Although existing research reports have shown that ALA and ALA-rich diets have significant regulatory effects on related diseases induced by high-fat diets, gut microbes that play a key role in improving high-fat-diet-related diseases need to be identified, and correlation networks between the gut microbiota and multitissue homeostasis need to be established. To this end, the effects of ALA on the body composition, glucose homeostasis, hyperlipidemia, metabolic endotoxemia and systemic inflammation, white adipose tissue (WAT) homeostasis, liver homeostasis, intestinal homeostasis, and gut microbiota of mice fed a high-fat diet were studied systematically in this study.

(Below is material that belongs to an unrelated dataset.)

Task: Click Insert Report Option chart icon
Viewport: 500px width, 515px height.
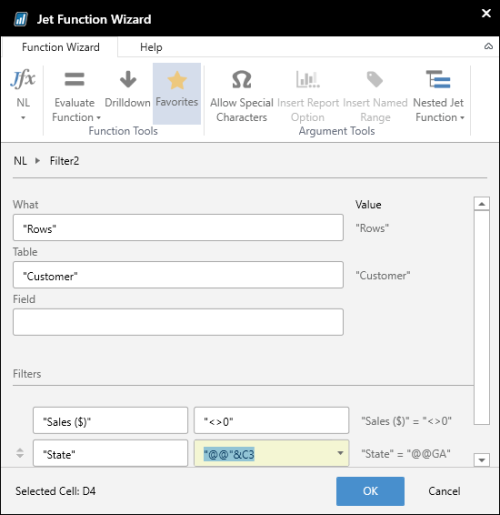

Previous studies have reported that ALA-rich carriers show significant lipid-lowering activity, including reducing liver fat accumulation, alleviating liver steatosis, and lowering blood lipid levels. This is basically consistent with findings here. In addition, the results showed that ALA can significantly reduce the average area size of WAT cells in HFD mice. Turicibacter and Parasutterella were the two important genera that were significantly altered by ALA and significantly correlated with parameters of lipid metabolism in this study. It is suggested that Turicibacter and Parasutterella may regulate lipid metabolism in mice fed a high-fat diet. ALA improved hyperlipidemia and WAT homeostasis in HFD mice, attenuated HFD-induced metabolic endotoxemia and systemic and multitissue inflammation, altered the gut microbial community structure and composition of HFD mice, and remodeled intestinal homeostasis. The inhibitory effect of ALA on LPS production in HFD mice found is innovative and significant because the trigger factor for ALA to improve inflammation and intestinal barrier-related indicators in HFD mice may be the reduced LPS (outer membrane component of Gram-negative bacteria). Correlation analysis results show that Rikenellaceae_RC9_gut_group, Burkholderiaceae (the family of the genus Parasutterella), Turicibacter, and Bilophila were significantly altered by ALA and correlated with parameters of metabolic endotoxemia and systemic and hepatic inflammation. It is worth mentioning again that Turicibacter was the only genus that was significantly and negatively related to LPS. Rikenellaceae_RC9_gut_group, Parasutterella, Turicibacter, and Bilophila may play more important roles in the process of ALA-improved multitissue homeostasis in HFD mice, while other taxa might play a synergistic role with these four genera in various ways. This potential synergy may be systemic evidence that ALA improves multitissue homeostasis in HFD mice by reducing metabolic endotoxemia. Many previous reports can help us to prove that these taxa have such functions, and many other studies have also reported the potential correlation between these taxa and core host parameters.
In summary, the influence of ALA monomers on HFD-induced obesity-related host parameters and the gut microbiota. It was found that ALA could significantly improve HFD-induced multitissue homeostasis. Meanwhile, the established correlation networks between the gut microbiota and multitissue homeostasis in HFD mice lay a foundation for further clarifying the relationship between the gut microbiota and host metabolism, which will be a good model of the “gut-derived doctrine of chronic diseases.”